We charge $1500 for our working quality puppies, the ones who dont meet the standard are given away for free. We offer a 2 year health AND WORKING guarantee, even with our baby puppies. The parents are health tested and are also temperament tested. We are very picky about health, temperament, working quality, and bloodlines. Our puppies get a lot of imprinting and foundation work while they are here. All of our puppies are now used as training models for our K-9 trainers course before they go to their new working homes which means they get several hours with many new people and they get some very good foundation training before they go. We work full time at the kennel, it is not a part time gig for us, so each litter gets a lot of attention and work every day, often several times per day. On average a dog of the high quality that we require for breeding costs us about $8000-$10,000 each. We also offer a big discount for everyone who buys a puppy from us and attends our classes, so that our clients can come here for our K-9 trainers course and learn about puppy imprinting in detection, tracking, obedience, and bitework for five days with their new puppy, as well as with an adult dog they may have or they can handle one of our adult dogs for the week for $500. So for $2000 they can leave here with a working quality puppy who has a great foundation and a working / health guarantee, as well as the knowledge and skill to ensure they can correctly handle and train the puppy they just got in many different areas.
So while I realize our puppies are not cheap, I do believe they are faily priced considering the guarantee that goes with them, and the effort that is made to ensure they will have the health, temperament, and working drives to perform well with a good trainer.


----------



## Kevin Cyr (Dec 28, 2012)

mike suttle said:


> We charge $1500 for our working quality puppies, the ones who dont meet the standard are given away for free. We offer a 2 year health AND WORKING guarantee, even with our baby puppies. The parents are health tested and are also temperament tested. We are very picky about health, temperament, working quality, and bloodlines. Our puppies get a lot of imprinting and foundation work while they are here. All of our puppies are now used as training models for our K-9 trainers course before they go to their new working homes which means they get several hours with many new people and they get some very good foundation training before they go. We work full time at the kennel, it is not a part time gig for us, so each litter gets a lot of attention and work every day, often several times per day. On average a dog of the high quality that we require for breeding costs us about $8000-$10,000 each. We also offer a big discount for everyone who buys a puppy from us and attends our classes, so that our clients can come here for our K-9 trainers course and learn about puppy imprinting in detection, tracking, obedience, and bitework for five days with their new puppy, as well as with an adult dog they may have or they can handle one of our adult dogs for the week for $500. So for $2000 they can leave here with a working quality puppy who has a great foundation and a working / health guarantee, as well as the knowledge and skill to ensure they can correctly handle and train the puppy they just got in many different areas.
> So while I realize our puppies are not cheap, I do believe they are faily priced considering the guarantee that goes with them, and the effort that is made to ensure they will have the health, temperament, and working drives to perform well with a good trainer.


 
I guess with a week of training you can't beat that deal, let alone your guarantee.


----------



## David Winners (Apr 4, 2012)

mike suttle said:


> We charge $1500 for our working quality puppies, the ones who dont meet the standard are given away for free.

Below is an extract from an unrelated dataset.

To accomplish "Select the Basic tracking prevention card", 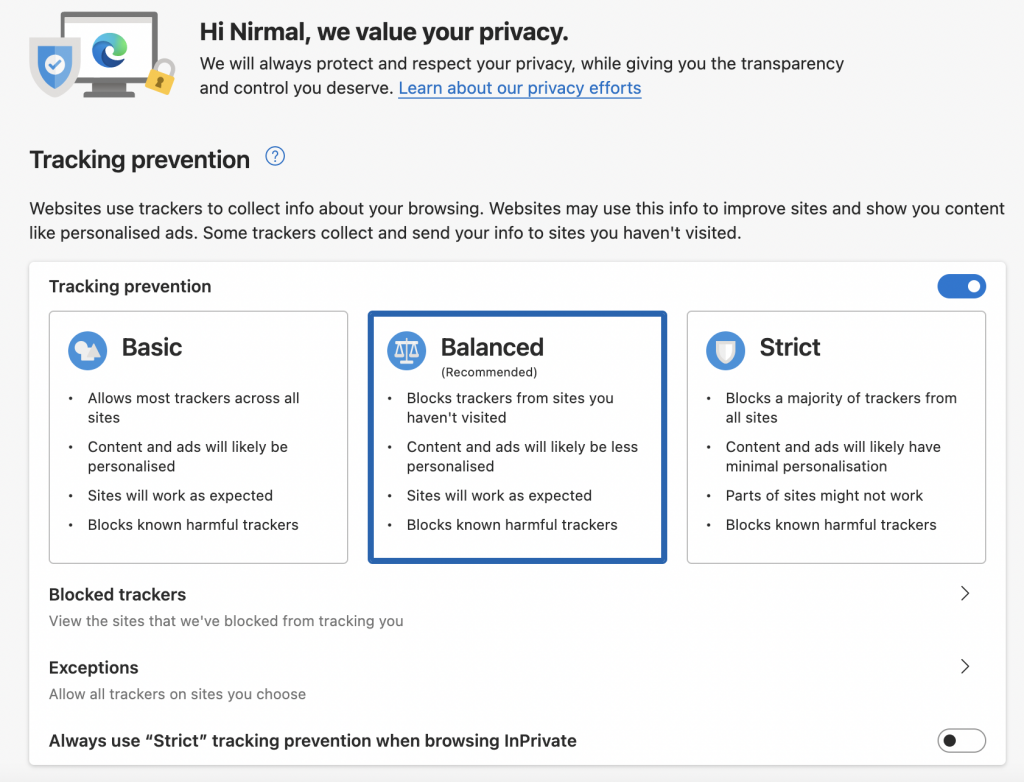I will [x=199, y=437].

We offer a 2 year health AND WORKING guarantee, even with our baby puppies. The parents are health tested and are also temperament tested. We are very picky about health, temperament, working quality, and bloodlines. Our puppies get a lot of imprinting and foundation work while they are here. All of our puppies are now used as training models for our K-9 trainers course before they go to their new working homes which means they get several hours with many new people and they get some very good foundation training before they go. We work full time at the kennel, it is not a part time gig for us, so each litter gets a lot of attention and work every day, often several times per day. On average a dog of the high quality that we require for breeding costs us about $8000-$10,000 each. We also offer a big discount for everyone who buys a puppy from us and attends our classes, so that our clients can come here for our K-9 trainers course and learn about puppy imprinting in detection, tracking, obedience, and bitework for five days with their new puppy, as well as with an adult dog they may have or they can handle one of our adult dogs for the week for $500. So for $2000 they can leave here with a working quality puppy who has a great foundation and a working / health guarantee, as well as the knowledge and skill to ensure they can correctly handle and train the puppy they just got in many different areas.
> So while I realize our puppies are not cheap, I do believe they are faily priced considering the guarantee that goes with them, and the effort that is made to ensure they will have the health, temperament, and working drives to perform well with a good trainer.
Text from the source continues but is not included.